EXERCISE DESCRIPTION. The word to look for is "will". Report every line of the entries below that has it.

PROVIDED DATA.
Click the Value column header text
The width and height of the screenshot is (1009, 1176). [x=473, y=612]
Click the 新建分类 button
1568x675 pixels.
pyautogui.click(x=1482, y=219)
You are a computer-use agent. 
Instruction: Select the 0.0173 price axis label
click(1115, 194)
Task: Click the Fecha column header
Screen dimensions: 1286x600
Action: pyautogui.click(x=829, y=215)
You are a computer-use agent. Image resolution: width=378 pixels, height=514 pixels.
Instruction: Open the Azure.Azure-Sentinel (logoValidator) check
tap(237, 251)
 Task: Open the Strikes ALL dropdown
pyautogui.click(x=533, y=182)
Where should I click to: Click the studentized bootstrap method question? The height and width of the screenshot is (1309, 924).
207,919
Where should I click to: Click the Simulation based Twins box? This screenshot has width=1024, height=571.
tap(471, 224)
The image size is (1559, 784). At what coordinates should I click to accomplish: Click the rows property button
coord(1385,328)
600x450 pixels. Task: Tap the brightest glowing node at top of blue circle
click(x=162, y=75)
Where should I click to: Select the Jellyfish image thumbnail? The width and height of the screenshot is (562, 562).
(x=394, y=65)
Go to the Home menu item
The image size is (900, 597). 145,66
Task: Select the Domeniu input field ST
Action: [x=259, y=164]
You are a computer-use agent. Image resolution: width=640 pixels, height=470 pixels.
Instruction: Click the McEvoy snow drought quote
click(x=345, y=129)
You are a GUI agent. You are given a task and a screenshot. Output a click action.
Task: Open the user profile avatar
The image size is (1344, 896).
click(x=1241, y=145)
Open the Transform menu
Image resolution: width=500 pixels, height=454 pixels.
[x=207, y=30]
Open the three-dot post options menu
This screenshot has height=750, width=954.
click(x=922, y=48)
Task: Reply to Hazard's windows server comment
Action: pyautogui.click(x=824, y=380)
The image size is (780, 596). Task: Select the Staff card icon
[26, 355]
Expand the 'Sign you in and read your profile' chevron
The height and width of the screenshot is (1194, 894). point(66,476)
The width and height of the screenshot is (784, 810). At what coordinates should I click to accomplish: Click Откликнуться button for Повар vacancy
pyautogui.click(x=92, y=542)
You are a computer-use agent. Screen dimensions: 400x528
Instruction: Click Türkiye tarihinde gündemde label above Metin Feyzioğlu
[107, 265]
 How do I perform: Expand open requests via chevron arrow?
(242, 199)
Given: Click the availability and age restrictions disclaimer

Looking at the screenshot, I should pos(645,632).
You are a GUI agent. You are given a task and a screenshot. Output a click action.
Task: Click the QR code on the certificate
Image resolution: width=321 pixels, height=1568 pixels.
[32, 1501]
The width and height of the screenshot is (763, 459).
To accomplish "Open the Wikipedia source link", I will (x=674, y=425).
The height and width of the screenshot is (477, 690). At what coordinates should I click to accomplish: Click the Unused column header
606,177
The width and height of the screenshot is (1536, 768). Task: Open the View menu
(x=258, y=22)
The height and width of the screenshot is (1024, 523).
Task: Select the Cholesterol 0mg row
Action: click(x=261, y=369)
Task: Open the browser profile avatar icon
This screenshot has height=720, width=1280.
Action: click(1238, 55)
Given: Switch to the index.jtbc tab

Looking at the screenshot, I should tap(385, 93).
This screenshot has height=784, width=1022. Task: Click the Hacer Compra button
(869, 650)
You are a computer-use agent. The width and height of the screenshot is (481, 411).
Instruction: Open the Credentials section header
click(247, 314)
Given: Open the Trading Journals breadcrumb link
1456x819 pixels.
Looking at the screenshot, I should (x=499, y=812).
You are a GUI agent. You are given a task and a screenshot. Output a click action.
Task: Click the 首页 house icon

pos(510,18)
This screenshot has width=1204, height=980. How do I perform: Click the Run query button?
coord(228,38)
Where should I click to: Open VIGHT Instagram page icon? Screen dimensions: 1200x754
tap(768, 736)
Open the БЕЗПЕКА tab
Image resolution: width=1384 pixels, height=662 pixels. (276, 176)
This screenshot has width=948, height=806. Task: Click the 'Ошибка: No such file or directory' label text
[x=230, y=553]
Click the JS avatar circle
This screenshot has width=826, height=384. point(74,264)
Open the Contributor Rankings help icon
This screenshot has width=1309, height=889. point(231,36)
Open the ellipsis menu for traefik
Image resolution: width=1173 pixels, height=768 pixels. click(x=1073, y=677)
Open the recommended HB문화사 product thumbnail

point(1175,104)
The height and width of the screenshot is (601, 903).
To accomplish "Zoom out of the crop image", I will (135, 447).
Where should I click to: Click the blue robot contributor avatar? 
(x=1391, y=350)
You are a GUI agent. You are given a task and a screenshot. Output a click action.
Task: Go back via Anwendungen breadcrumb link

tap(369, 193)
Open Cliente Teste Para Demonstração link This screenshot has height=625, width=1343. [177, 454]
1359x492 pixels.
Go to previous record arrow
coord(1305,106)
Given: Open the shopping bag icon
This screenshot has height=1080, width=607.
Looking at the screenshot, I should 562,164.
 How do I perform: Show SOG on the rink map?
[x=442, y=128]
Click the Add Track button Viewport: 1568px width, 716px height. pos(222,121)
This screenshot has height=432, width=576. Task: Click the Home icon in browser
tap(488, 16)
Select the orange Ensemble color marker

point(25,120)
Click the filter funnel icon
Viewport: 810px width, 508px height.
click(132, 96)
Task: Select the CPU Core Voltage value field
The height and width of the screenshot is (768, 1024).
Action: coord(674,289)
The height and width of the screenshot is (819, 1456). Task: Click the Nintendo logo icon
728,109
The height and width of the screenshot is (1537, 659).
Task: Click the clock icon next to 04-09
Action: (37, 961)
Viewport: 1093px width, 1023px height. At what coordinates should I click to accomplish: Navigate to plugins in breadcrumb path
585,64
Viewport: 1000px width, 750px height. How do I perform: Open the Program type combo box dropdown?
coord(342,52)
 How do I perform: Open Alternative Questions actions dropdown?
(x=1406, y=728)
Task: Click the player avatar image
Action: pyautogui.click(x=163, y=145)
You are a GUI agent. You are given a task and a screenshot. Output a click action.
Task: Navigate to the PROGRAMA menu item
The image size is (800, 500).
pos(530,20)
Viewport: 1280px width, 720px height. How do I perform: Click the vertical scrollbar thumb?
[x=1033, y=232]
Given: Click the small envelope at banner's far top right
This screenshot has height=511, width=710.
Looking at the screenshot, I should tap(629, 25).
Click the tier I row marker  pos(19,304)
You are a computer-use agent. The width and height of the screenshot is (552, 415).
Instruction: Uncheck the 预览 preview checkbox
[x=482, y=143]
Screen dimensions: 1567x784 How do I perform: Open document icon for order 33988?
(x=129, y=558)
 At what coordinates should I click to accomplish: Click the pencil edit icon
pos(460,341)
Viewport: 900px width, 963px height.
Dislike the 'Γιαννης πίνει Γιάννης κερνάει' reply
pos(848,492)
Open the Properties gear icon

REPLY.
To accomplish "Open the Wikipedia source link", I will (x=674, y=425).
To accomplish "Zoom out of the crop image", I will (135, 447).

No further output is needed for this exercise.